**Task details**
Although the records include pictures, print only the rest, exactly as written.

Source records START

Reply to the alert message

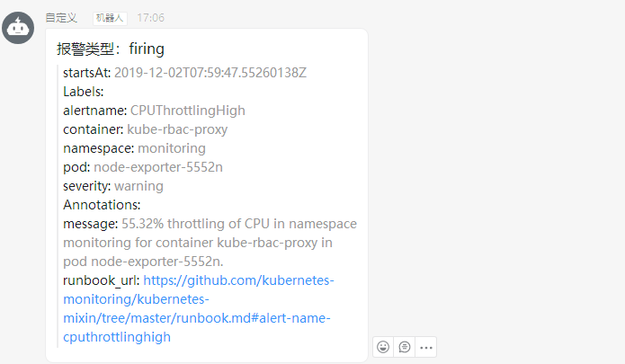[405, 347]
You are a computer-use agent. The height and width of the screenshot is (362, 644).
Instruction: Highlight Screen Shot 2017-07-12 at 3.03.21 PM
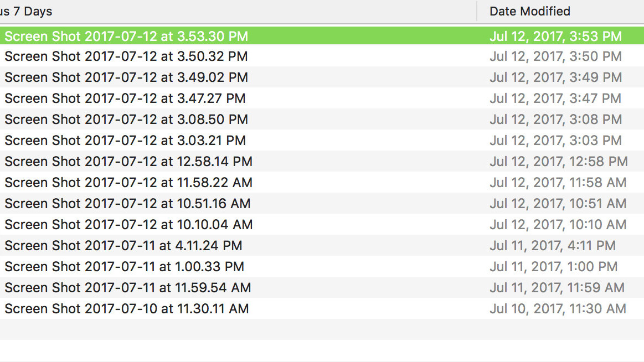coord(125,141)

Source records END

**Result of the exercise**
Reply to the alert message

[405, 347]
You are a computer-use agent. The height and width of the screenshot is (362, 644).
Instruction: Highlight Screen Shot 2017-07-12 at 3.03.21 PM
coord(125,141)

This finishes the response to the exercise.